Les soins ont été jugés « non-optimaux », c’est-à-dire non conformes aux recommandations de pratiques et aux connaissances actuelles, pour 60% des décès expertisés contre 72% entre 1998 et 2000, ce qui représente une baisse significative. Les décès par hémorragies présentent la plus grande proportion de soins non optimaux (81%).

54% des décès maternels ont été jugés « évitables », c’est-à-dire pour lesquels une modification des soins ou de l’attitude de la patiente vis-à-vis de l’avis médical aurait pu changer l’issue fatale (erreur ou retard de diagnostic, retard ou premiers secours inadaptés, traitement inadéquat, retard au traitement ou à l’intervention, et négligence de la patiente).
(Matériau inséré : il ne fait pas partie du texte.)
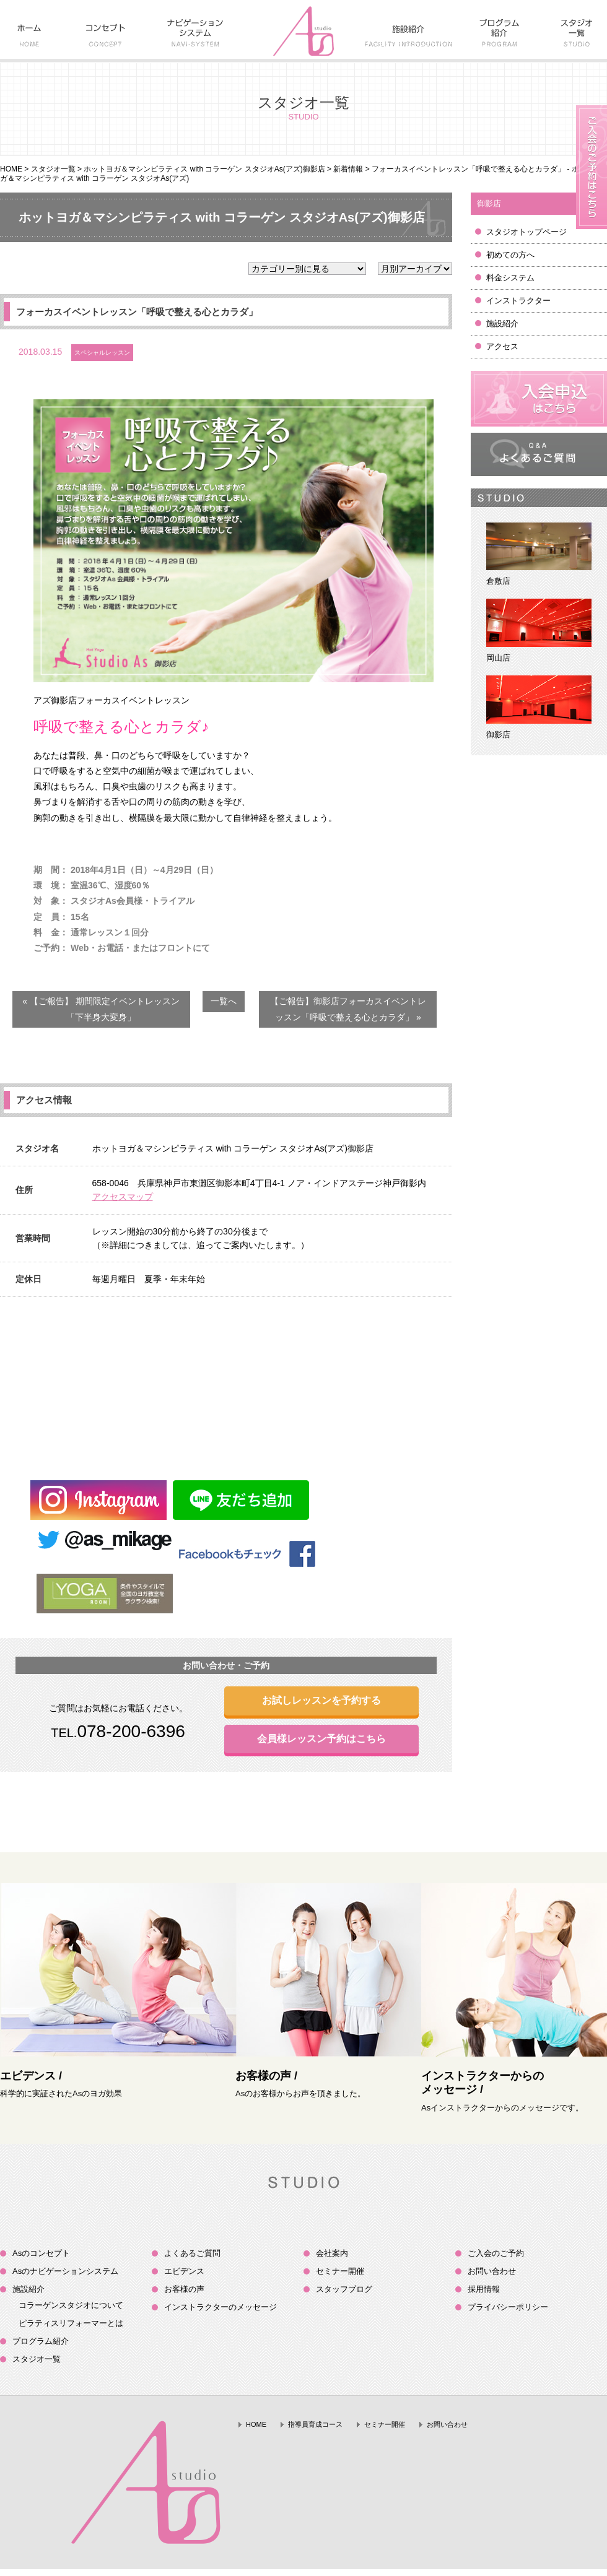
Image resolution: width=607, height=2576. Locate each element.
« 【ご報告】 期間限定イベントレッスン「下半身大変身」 (101, 1008)
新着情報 (348, 169)
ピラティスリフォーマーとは (71, 2323)
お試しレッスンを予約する (321, 1700)
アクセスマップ (122, 1197)
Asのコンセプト (41, 2253)
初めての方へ (510, 254)
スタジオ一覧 (53, 169)
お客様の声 (184, 2289)
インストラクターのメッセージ (220, 2307)
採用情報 (484, 2289)
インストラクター (518, 300)
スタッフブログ (344, 2289)
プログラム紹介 (40, 2341)
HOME (11, 169)
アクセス (502, 346)
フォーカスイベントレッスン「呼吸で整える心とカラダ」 (137, 311)
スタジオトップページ (526, 231)
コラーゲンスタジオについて (71, 2305)
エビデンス (184, 2271)
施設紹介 (502, 323)
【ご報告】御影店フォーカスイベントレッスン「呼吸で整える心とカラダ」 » (348, 1008)
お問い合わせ (492, 2271)
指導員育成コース (315, 2424)
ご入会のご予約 (496, 2253)
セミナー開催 (340, 2271)
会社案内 (332, 2253)
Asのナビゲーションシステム (65, 2271)
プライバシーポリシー (508, 2307)
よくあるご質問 (192, 2253)
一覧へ (224, 1001)
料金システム (510, 277)
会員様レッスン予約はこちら (321, 1738)
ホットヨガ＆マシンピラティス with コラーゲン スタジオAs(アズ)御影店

Ce taux, stable dans le temps, reste principalement dû à une inadéquation de la thérapeutique et un retard au traitement, ce qui sous entend qu’une marge d’amélioration est possible.

Ces résultats ont permis aux auteurs du rapport d’émettre 20 recommandations, parmi lesquels on peut mentionner :

 l’importance de l’implication des soignants dans la déclaration et la revue des morts maternelles pour assurer une meilleure connaissance du profil national de ces cas,

– l’évaluation des risques avant la conception et en début de grossesse, via la prévention : vaccination contre la grippe pour les femmes prévoyant une grossesse ou enceintes, évaluation des risques d’une grossesse quand une pathologie est préexistante,

– l’examen médical de la femme enceinte en dehors de la sphère obstétricale (examen cardiaque par exemple),

– le maintien de la vigilance après l’accouchement quand la mère rentre à son domicile, c’est-à-dire l’informer sur les signes d’accidents thromboemboliques veineux et ischémiques artériels.  Mesure, dont le Professeur Gérard Lévy, Président du Comité National d’Experts, souligne l’importance d’autant que ce retour à domicile est de plus en plus précoce.

– l’importance des examens post mortem des décès maternels,

– d’autres messages concernent la prise en charge médicale des hémorragies obstétricales, des infections, des maladies hypertensives, des embolies amniotiques, et des thrombo-embolies veineuses.

 

Méthodologie

Ce nouveau rapport a analysé les données datant de 2007 à 2009. Le précédent rapport publié en 2010 portait sur des données de 2001 à 2006.

Actuellement, la France a une méthodologie spécifique pour l’identification des décès associés à la grossesse s’appuyant sur plusieurs bases de données, celles : des causes de décès, de l’état civil pour les naissances et des séjours hospitaliers.

La mission du Comité National d’Experts sur la Mortalité Maternelle est d’identifier les causes des décès maternels grâce à l’information détaillée recueillie par l’enquête confidentielle menée par l’équipe Inserm 953 « Recherche épidémiologique en santé périnatale et santé des femmes et des enfants ». La procédure actuelle se déroule en 3 étapes :

– premièrement, il s’agit d’identifier le lien temporel de tous les décès de femmes survenus pendant la grossesse et jusqu’à un an après sa fin.

– puis, une enquête est réalisée par des cliniciens bénévoles, les assesseurs, auprès de l’équipe médicale qui a suivi la grossesse, réalisé l’accouchement et pris en charge la complication.

– enfin, le décès est classé par le Comité National d’Experts qui jugera, au vu des éléments de l’enquête, si le décès a un lien causal direct ou indirect avec la grossesse, si les soins prodigués ont été optimaux ou non, et s’il était « non évitable », « peut-être évitable » ou « certainement évitable » par des soins plus adéquats ou une meilleure observance de la patiente.